Caroline Richaud et Fabio Bello
… cette tota­li­té en ruine… répé­ti­tion au noir

Contact entre deux, soi et l’autre, contact des doigts sur la peau, des poings dans les os, on connaît l’histoire, c’est l’histoire de la vie, elle fait du bien elle fait du mal. On la regarde bou­ger, on l’entend son­ner, contact de la main à plat sur la peau des ins­tru­ments, contact du bois sur le métal, du mar­teau frap­pant la caisse de réson­nance. L’infinie gra­da­tion entre la caresse et le coup, voi­là l’affaire de cette double pièce dan­sée. Voi­là pour nous, spec­ta­teurs, la pre­mière inten­tion du spec­tacle, comme les dan­seurs l’ont vou­lu, tra­vaillé, dans la liber­té d’invention et la rigueur des rythmes, dans l’épuisement des muscles jusqu’à l’ivresse.

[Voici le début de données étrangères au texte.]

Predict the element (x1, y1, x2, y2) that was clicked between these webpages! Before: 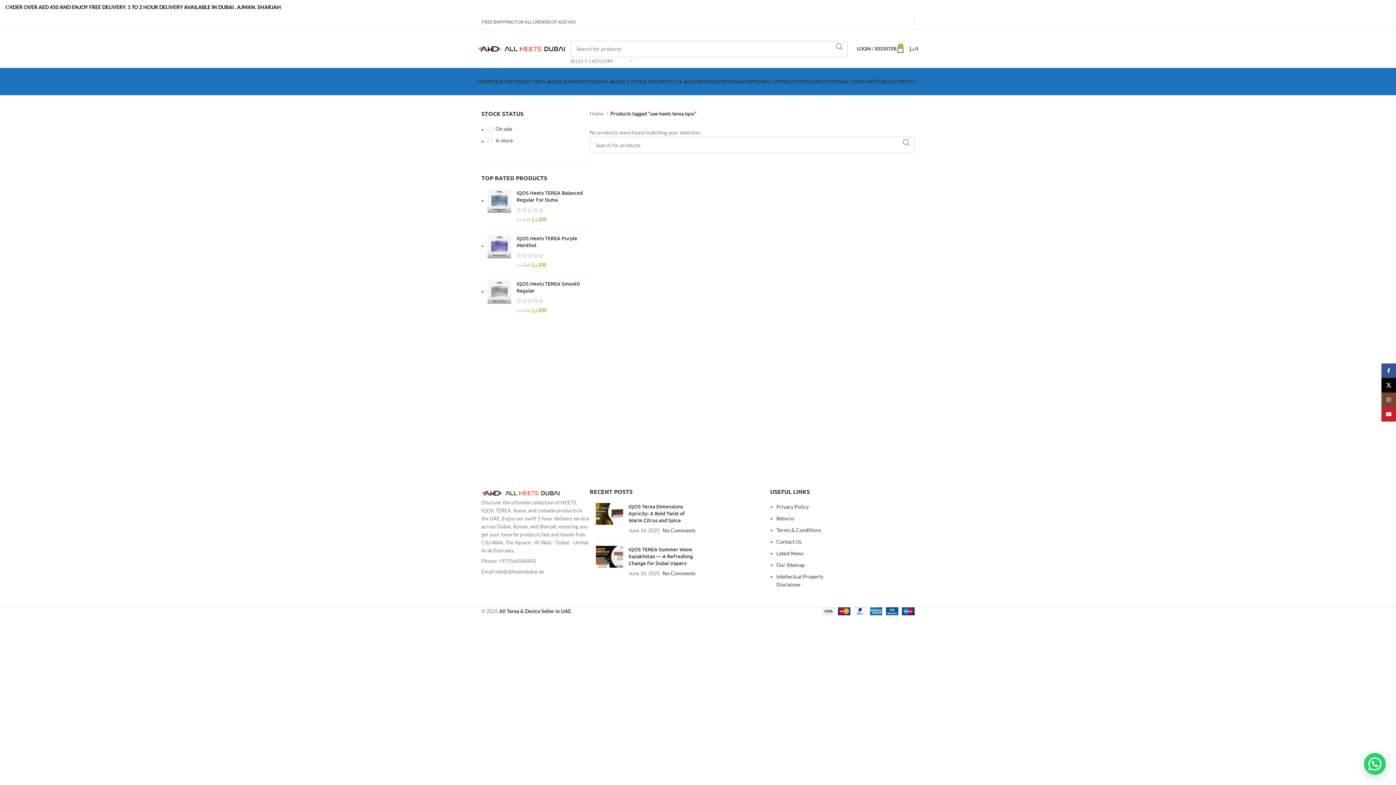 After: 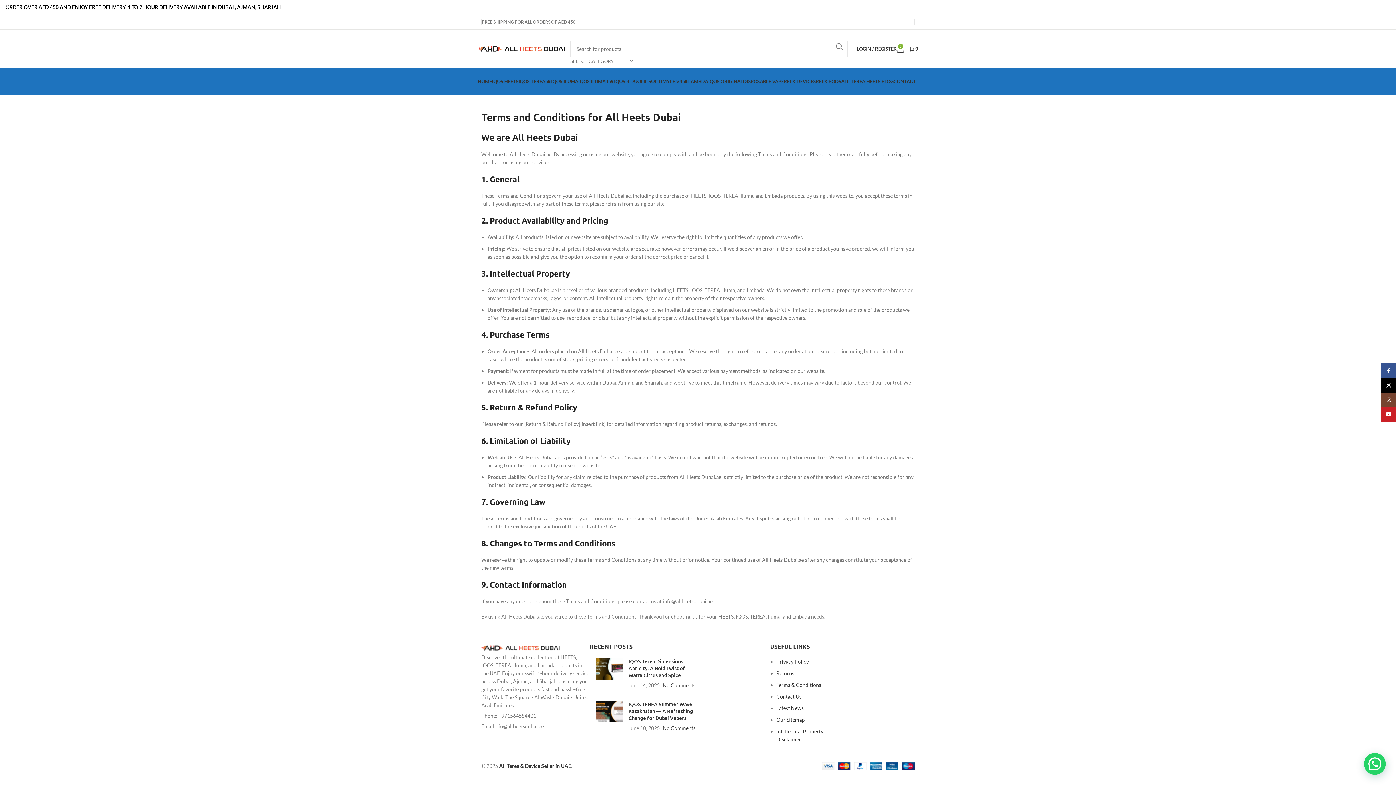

Contact comme celui – étin­celles com­prises – qui résulte de la confron­ta­tion entre les deux pièces. Plus de noir et d’enfermement sans doute pour … cette tota­li­té en ruine…, enclose dans la bulle autour de ce fau­teuil «expli­cite» – comme on appose de nos jours la men­tion sur ce qui déborde du lit de la pudi­bon­de­rie admise. Plus de blanc et de folie débri­dée en lumière sau­vage, ouverte sur tout l’espace du pla­teau, où s’échangent les contacts entre ceux qui dansent et ceux qui jouent, entre ce qui est très écrit et ce qui est très libre, et d’autant plus ouverte et débri­dée qu’on la reçoit au miroir de celle qui l’a pré­cé­dée.

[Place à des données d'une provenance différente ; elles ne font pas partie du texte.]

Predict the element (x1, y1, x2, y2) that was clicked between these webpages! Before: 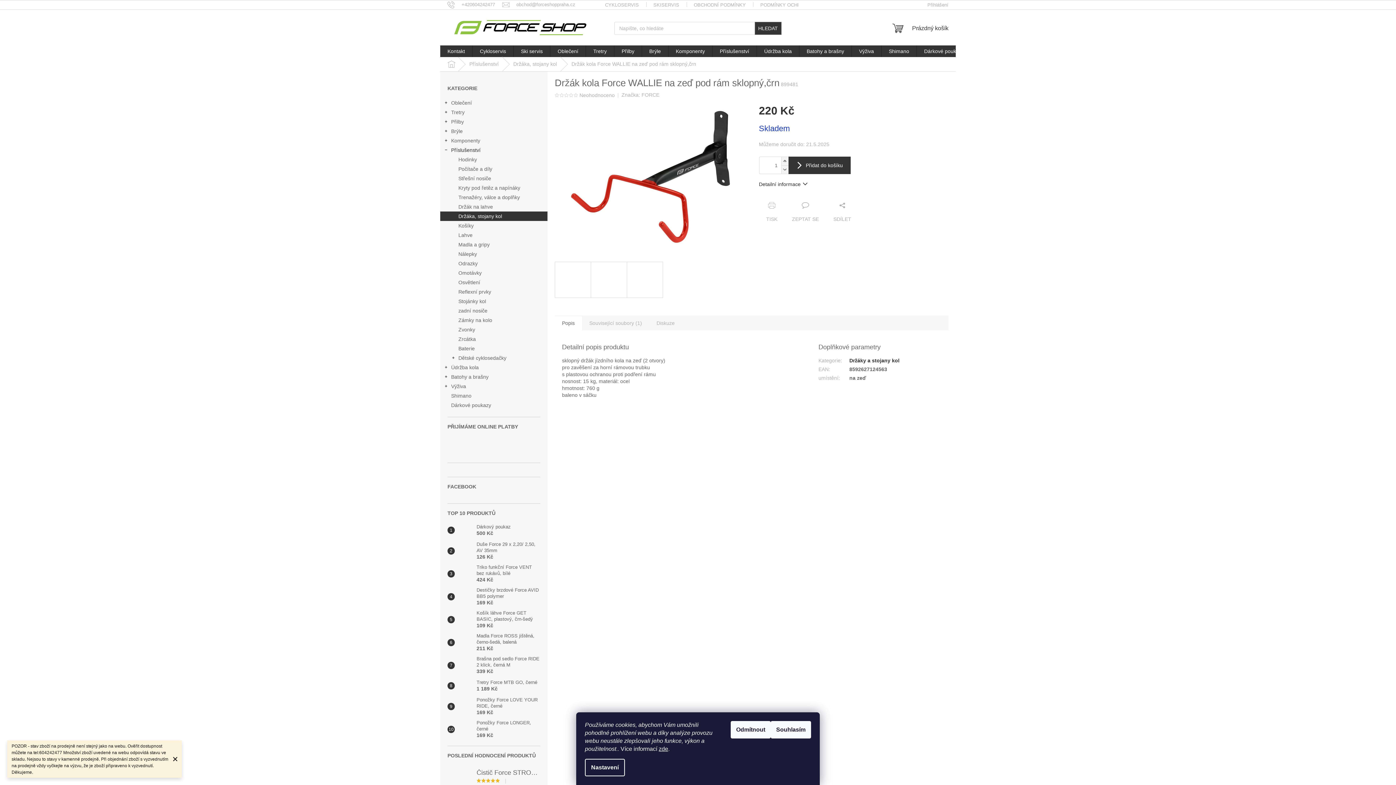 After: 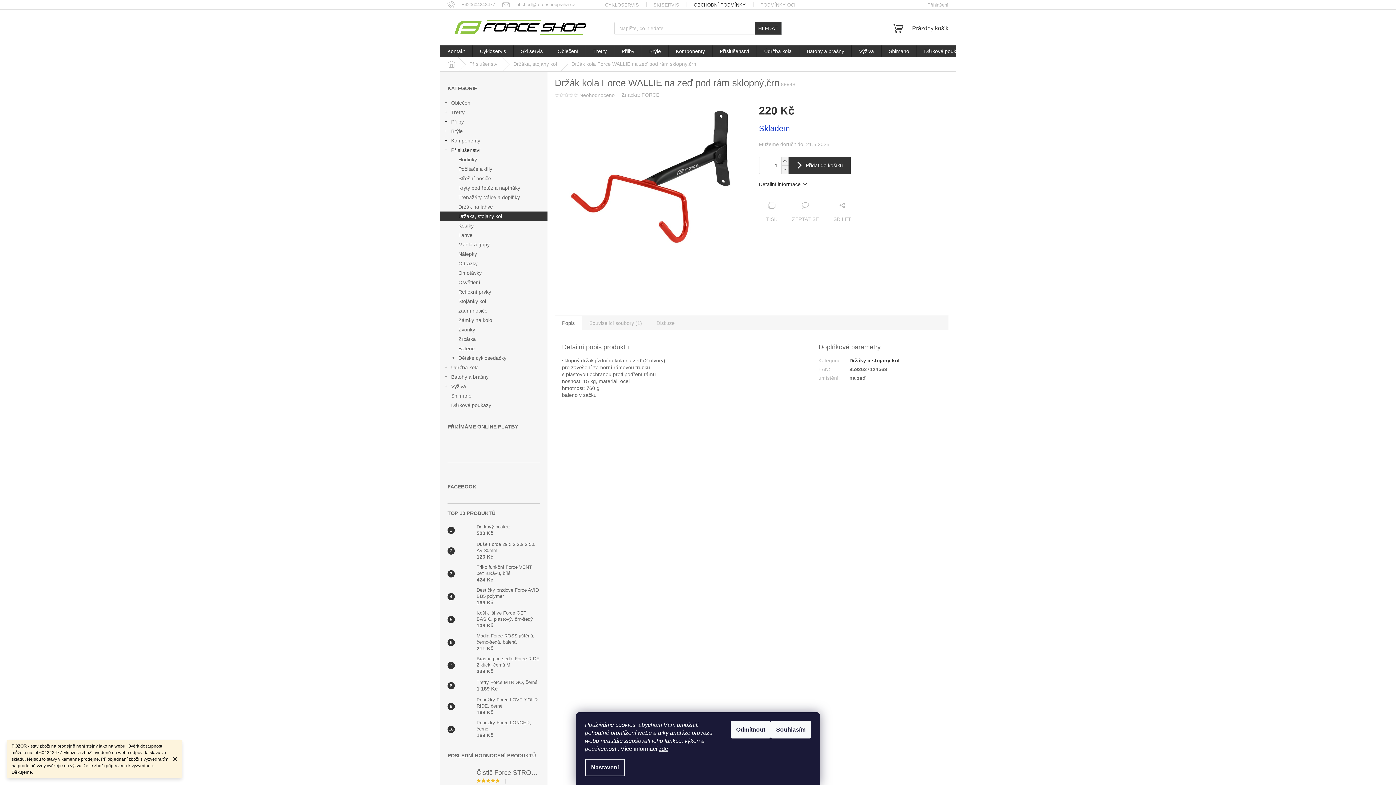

Contact aus­si des cultures et des modes de jeu qui ne cessent de mon­ter et de refluer à la marée des per­cus­sions, ici l’Afrique des tam­bours, là le game­lan indo­né­sien, ici la furie d’un cho­rus jazz-rock, là le chant ryth­mique des tablistes indiens. Et l’on croi­rait par­fois entendre les motifs dis­crets d’une élec­troa­cous­tique unplug­ged faite à la main…

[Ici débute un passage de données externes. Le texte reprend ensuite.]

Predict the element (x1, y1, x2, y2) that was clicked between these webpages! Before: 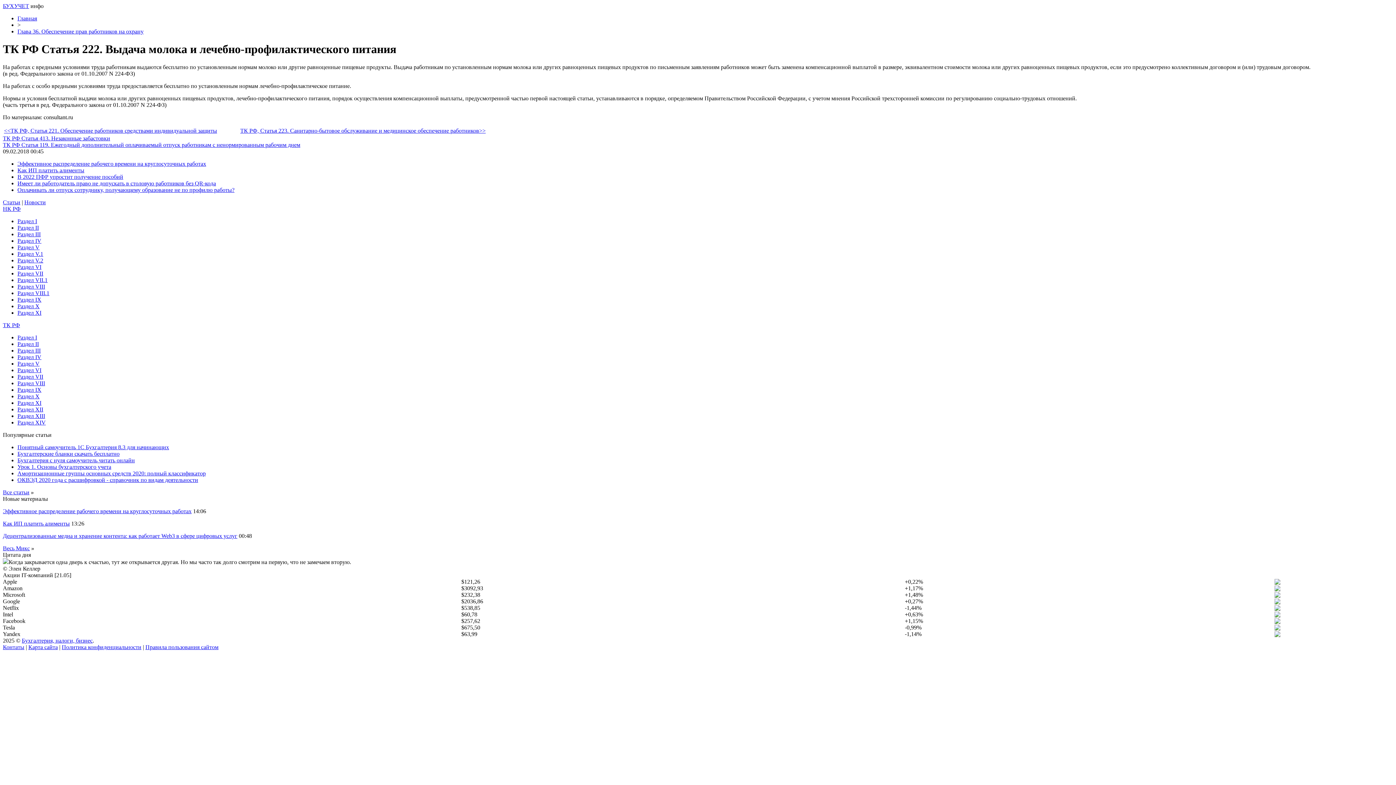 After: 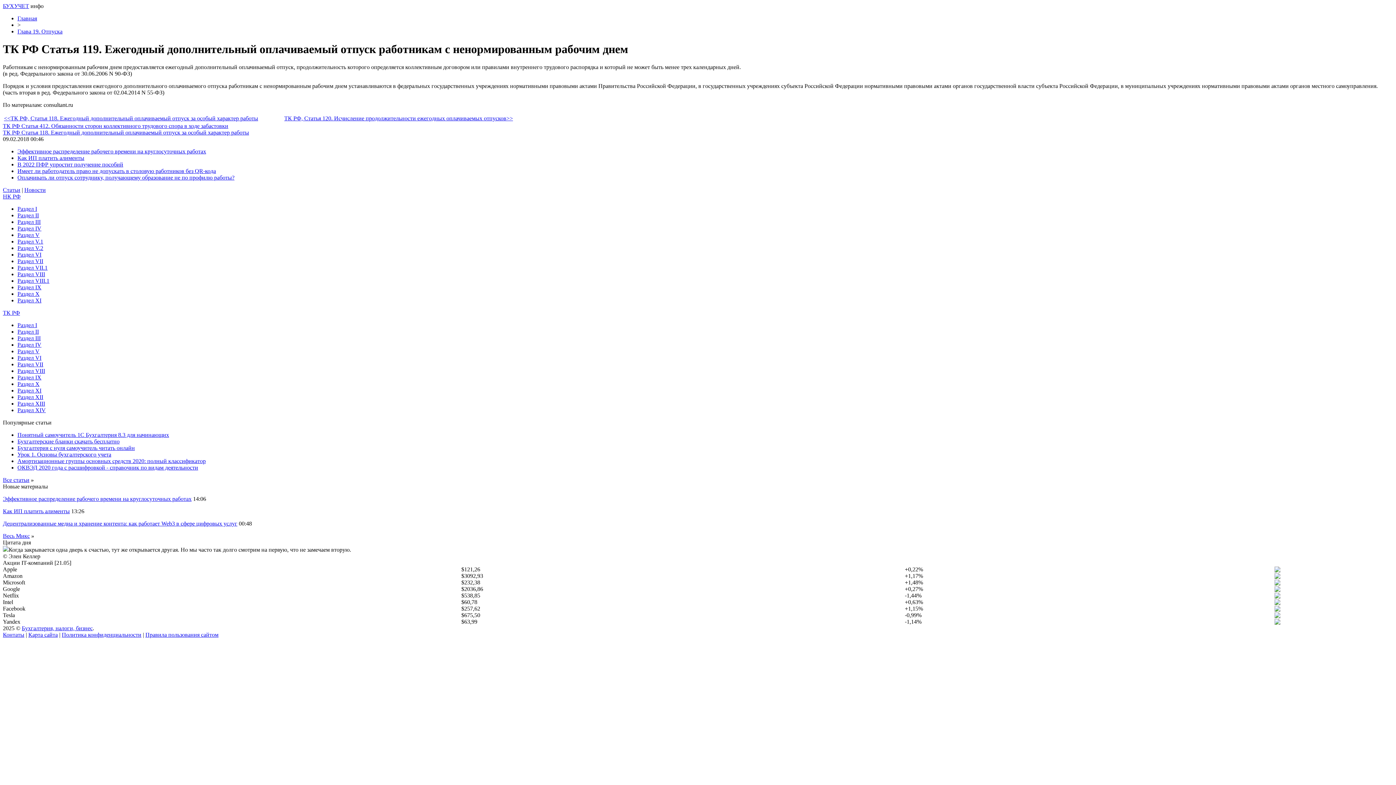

Tout cela est bien sérieux mais le serait trop s’il n’y avait l’humour et la joie – on le sait, le rire est la ker­messe des sans espoir, ou quelque chose comme ça… Il y a du sou­rire dans ce pro­gramme, et du déca­lage, c’est la marque de fabrique de ces artistes-là et le maté­riau dan­sé – cette main bala­deuse, cette piche­nette moqueuse – emprunte par­fois de sa légè­re­té au contre­champ ludique des répé­ti­tions.